Indigenous spirituality draws its strength from what makes it “indigenous” — it comes from inside, not outside. It arises naturally on the land where we live, in the daily and sacred encounters people experience who live there. We breathe it in the air, and drink it in the water. No founder or prophet needs to arrive to announce its truth; no sacred scripture needs to proclaim its right way to live. These are other things, not “wrong”, but also not the same thing: they’re rooted in belief rather than practice.

We start where we are, by paying attention. That’s one reason so many common elements exist world-wide in indigenous forms of spirituality — why elders from different tribes, communities and nations can gather together and recognize in each other similar experiences of the power and spirit of place. They can speak with “one voice” because the Land does. It says similar things wherever we live. Listen! Do you hear its Song?

The Jumiois, a stylized cornflower and a symbol of Estonian nature spirituality. It is also the logo for the research and preservation efforts of Maavalla Koda “House of the Native Land”

I’ve written before about Romuva, the indigenous Lithuanian spirituality. To the north of Lithuania and Latvia, due south of Finland across the Baltic, lies Estonia, with its own flavours in Maausk “land-faith” and Taarausk “taara-faith“.

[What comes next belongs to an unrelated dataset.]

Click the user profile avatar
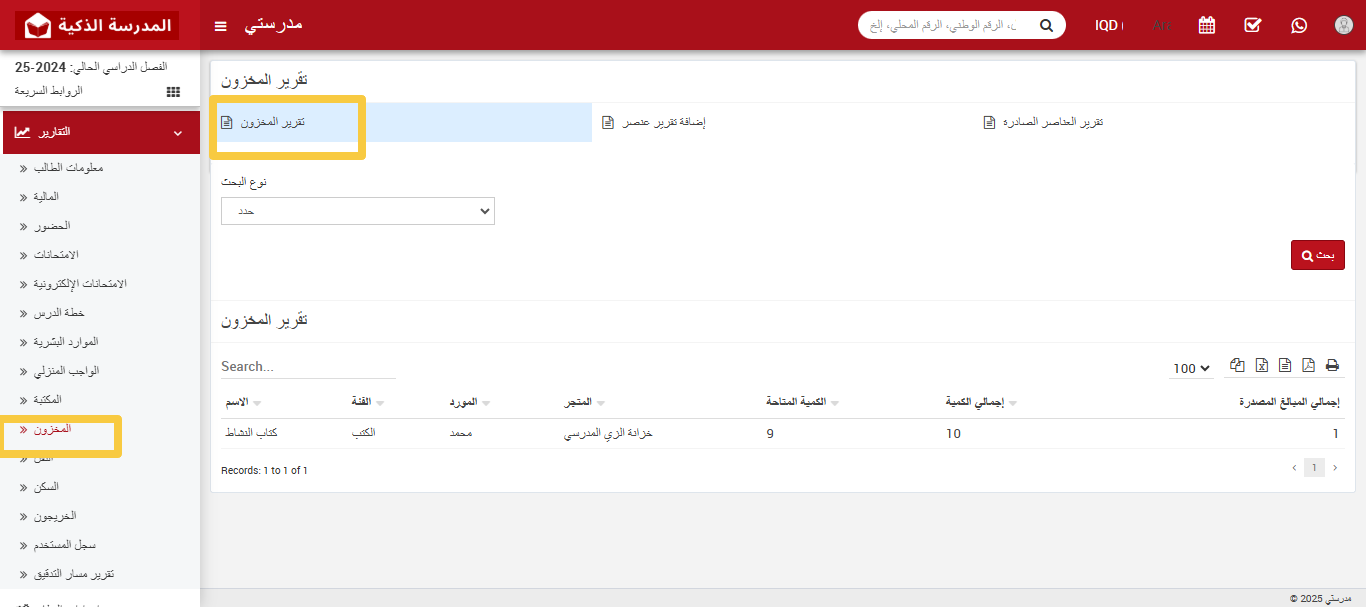Viewport: 1366px width, 607px height. tap(1344, 25)
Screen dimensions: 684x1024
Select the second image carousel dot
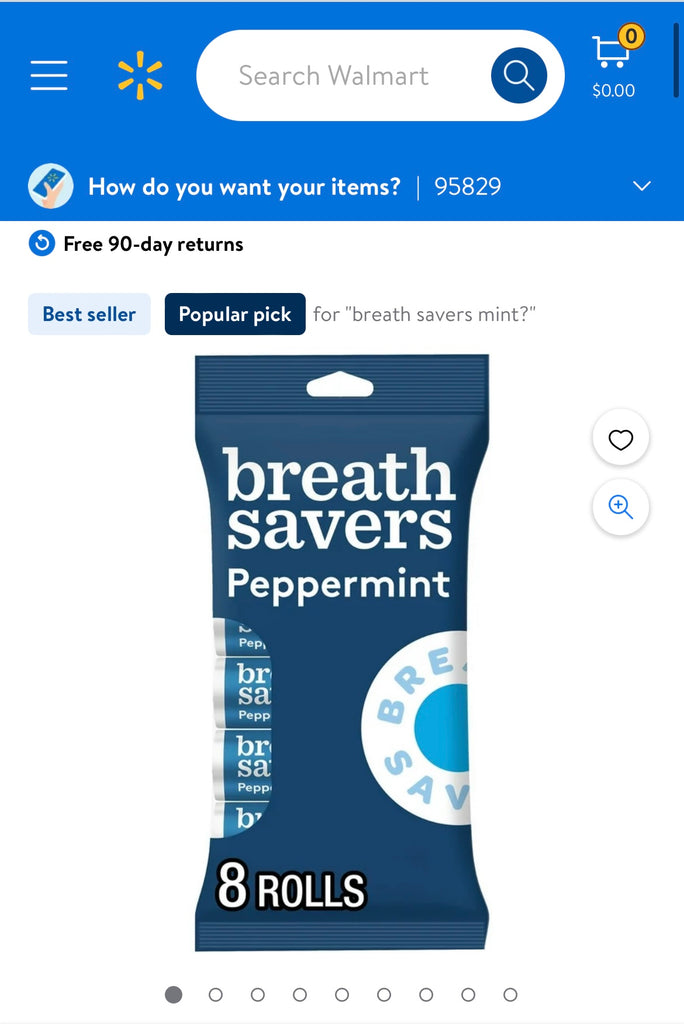[x=216, y=995]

Like many of the nations that once comprised the Soviet bloc, with the fall of communism and its official atheism, Estonia enjoyed a re-opening to older native traditions and a revitalization of its national culture. Because a significant part of indigenous spirituality is “paying attention to where you live”, it’s also possible for humans to ignore place for a time, but that doesn’t cause place to disappear or cease to matter. For the same reason, we can always re-connect: it’s still there.

Entrance to Taamealusa Hiis, a sacred site (hiis) near Samma, Estonia, May 2019. / Photo courtesy of Religion News.

Encounter and learn the local gestures and practices, and you keep finding links to practices elsewhere. Sometimes journalists who help raise awareness about such connections are themselves perplexed by them, even as they report them. “While pagan and folk religions may seem archaic to the wider world, they are thriving across the Baltic states” notes a writer for a 2019 Religion News article. But often the “archaic” is part of just what people are seeking — something profoundly, instinctively human that we’ve been doing for centuries and millennia, out of a timeless natural awareness that the sacred is all around us. In that sense, the “archaic” is indeed “thriving”:

“Hiis” means “sacred grove” in Estonian. Past another wooden board with a runic symbol carved on it — it is customary to knock on this board — is a green clearing where visitors have tied ribbons around trees and placed eggs at their bases as a gift and left the dark remnants of a fire.

“All that is brought there has to be eaten there or burned in the ritual fire,” said 28-year-old Tõnu Rehela, who has been a member of Estonia’s nature-oriented, neopagan Maausk community since he was 16. “Through the fire, the gods eat. Through the holy tree, the gods drink.”